• [Given task]
Reproduce the data from the line containing "Viewport: 1912px width, 798px" through the end of the data, leaving the pictures out of your answer.
— Start of Dataset records —
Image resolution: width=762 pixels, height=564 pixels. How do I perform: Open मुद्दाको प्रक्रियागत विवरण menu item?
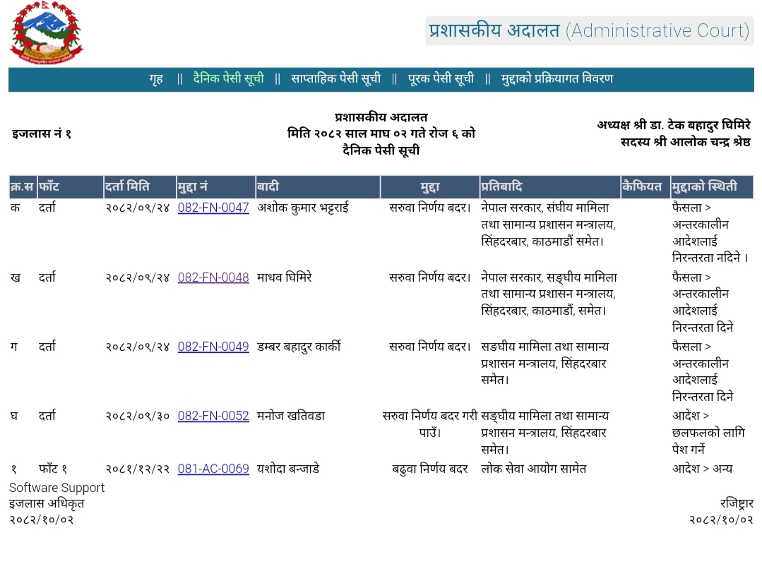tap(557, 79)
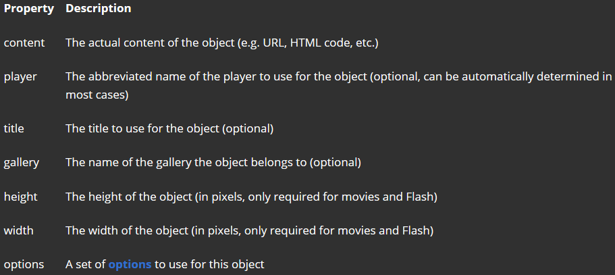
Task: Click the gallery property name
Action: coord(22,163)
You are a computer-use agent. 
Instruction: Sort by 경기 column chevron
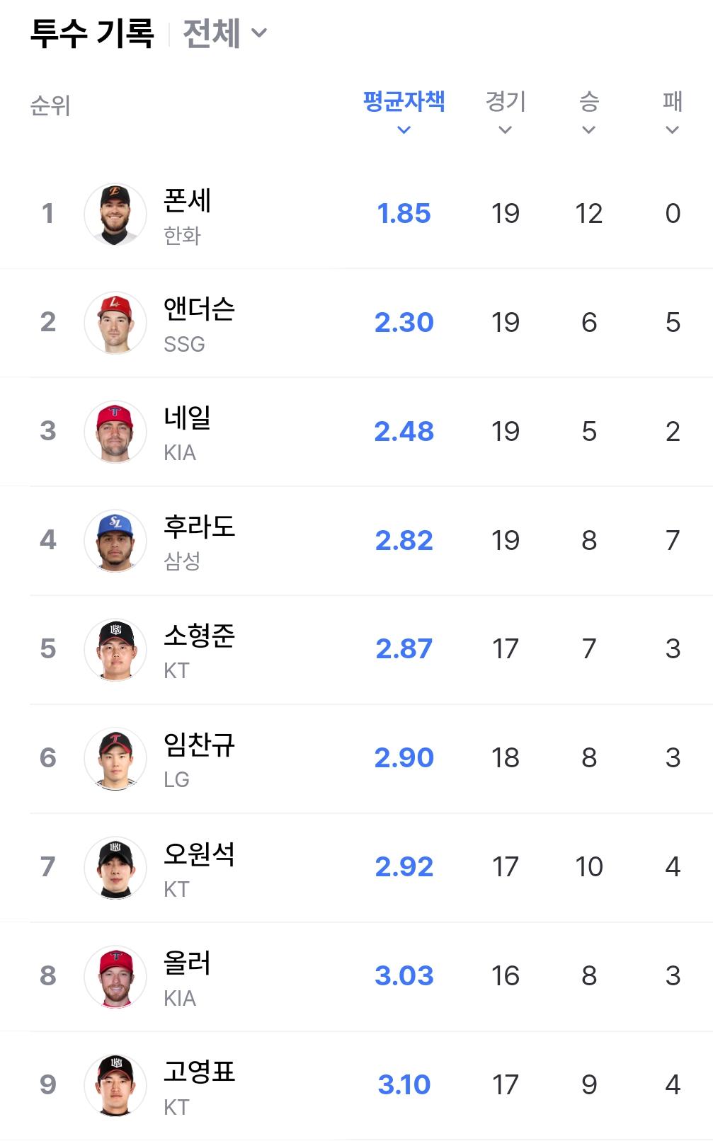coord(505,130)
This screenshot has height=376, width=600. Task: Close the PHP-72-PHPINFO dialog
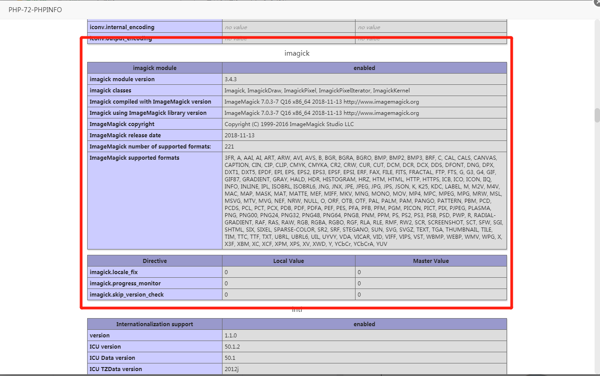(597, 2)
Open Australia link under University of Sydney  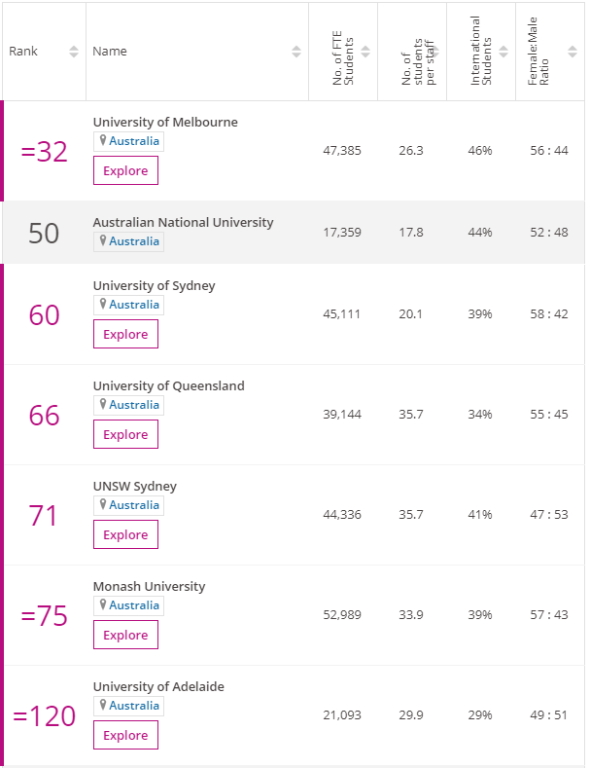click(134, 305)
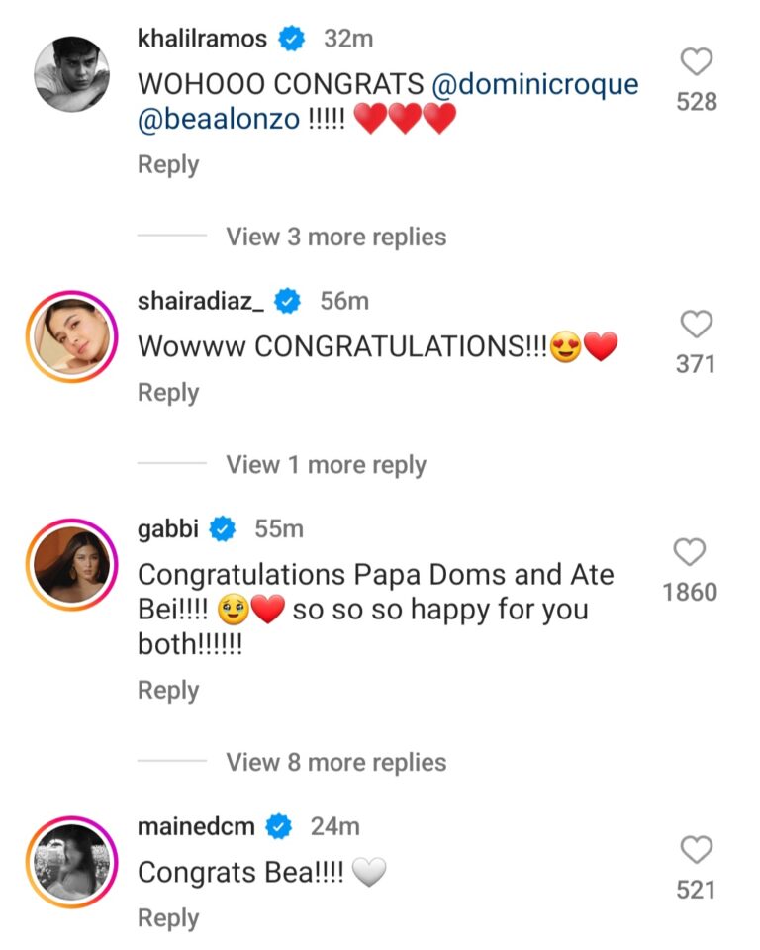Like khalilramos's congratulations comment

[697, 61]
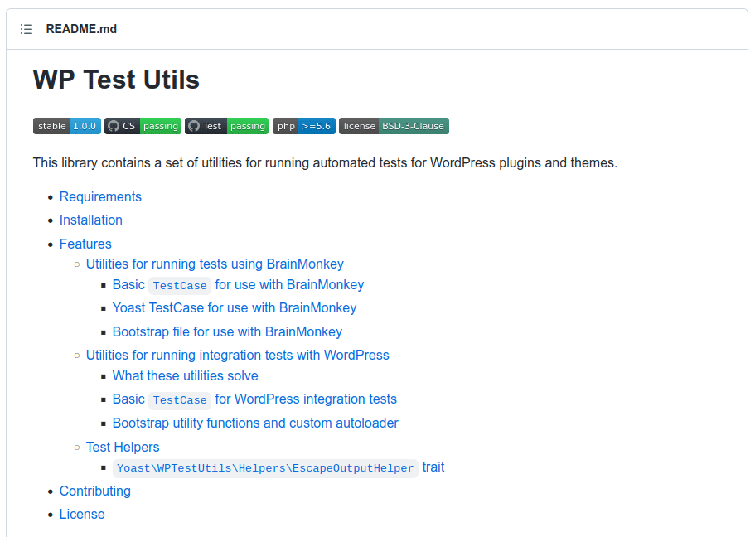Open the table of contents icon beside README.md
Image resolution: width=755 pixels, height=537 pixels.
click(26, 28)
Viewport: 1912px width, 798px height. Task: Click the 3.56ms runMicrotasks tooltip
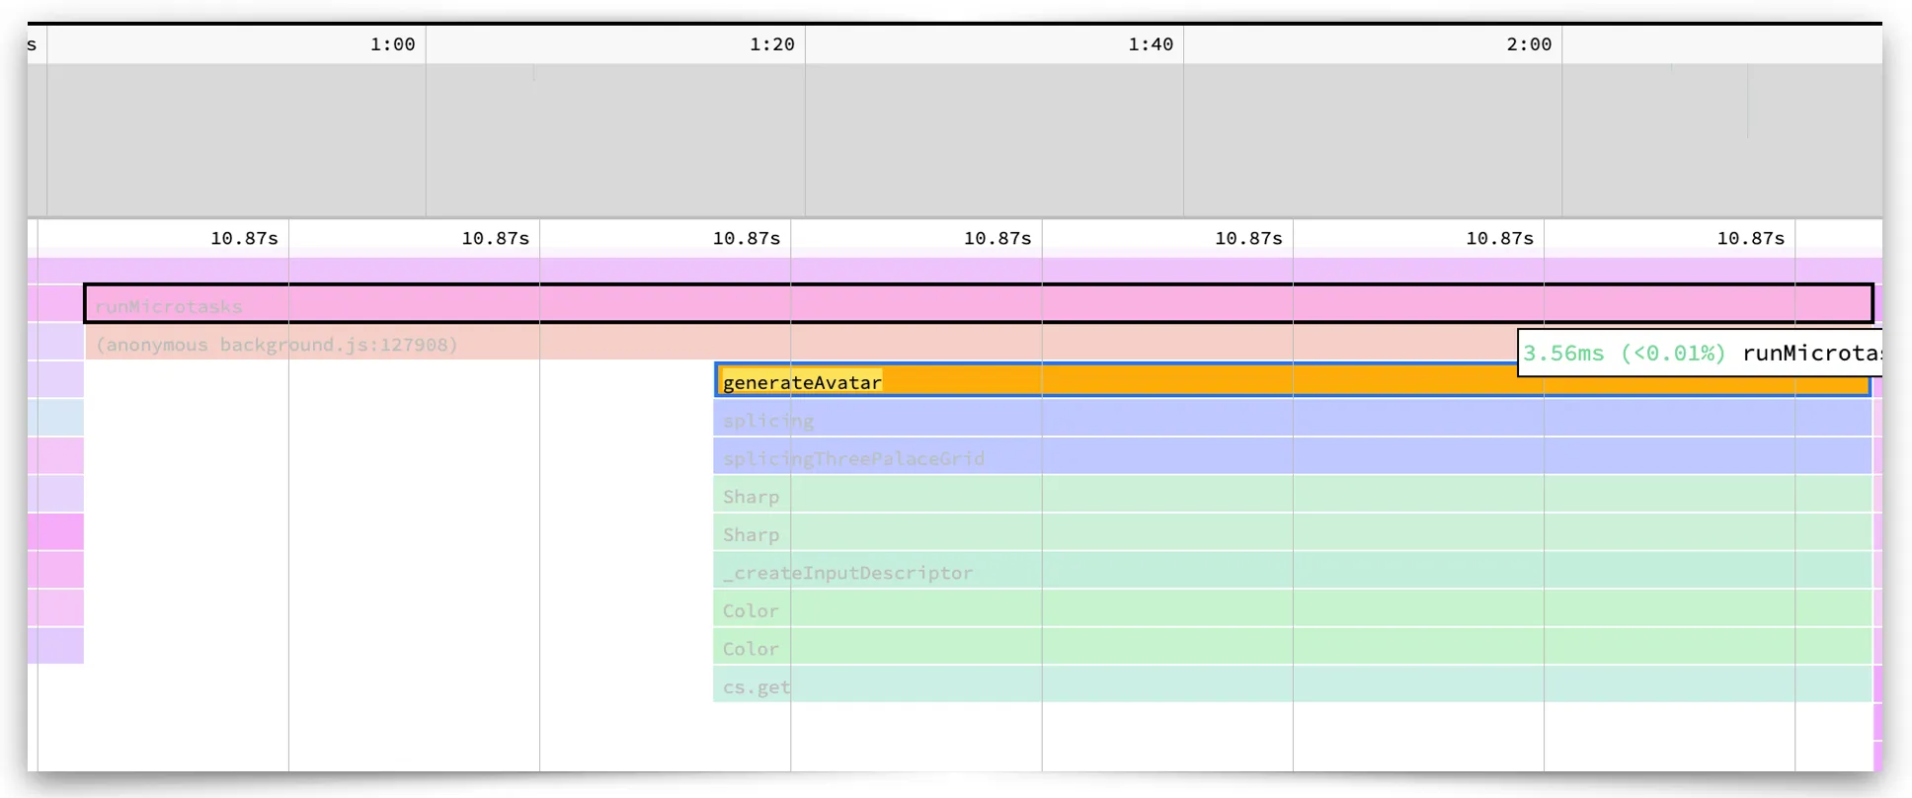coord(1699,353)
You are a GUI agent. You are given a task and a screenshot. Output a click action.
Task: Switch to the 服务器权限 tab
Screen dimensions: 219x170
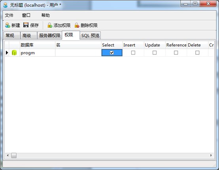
— End of Dataset records —
• [Solution for this task]
Viewport: 1912px width, 798px height. Task: Click the 3.56ms runMicrotasks tooltip
coord(1699,353)
You are a GUI agent. You are given a task and a screenshot. Output a click action.
Task: Switch to the 服务器权限 tab
Screen dimensions: 219x170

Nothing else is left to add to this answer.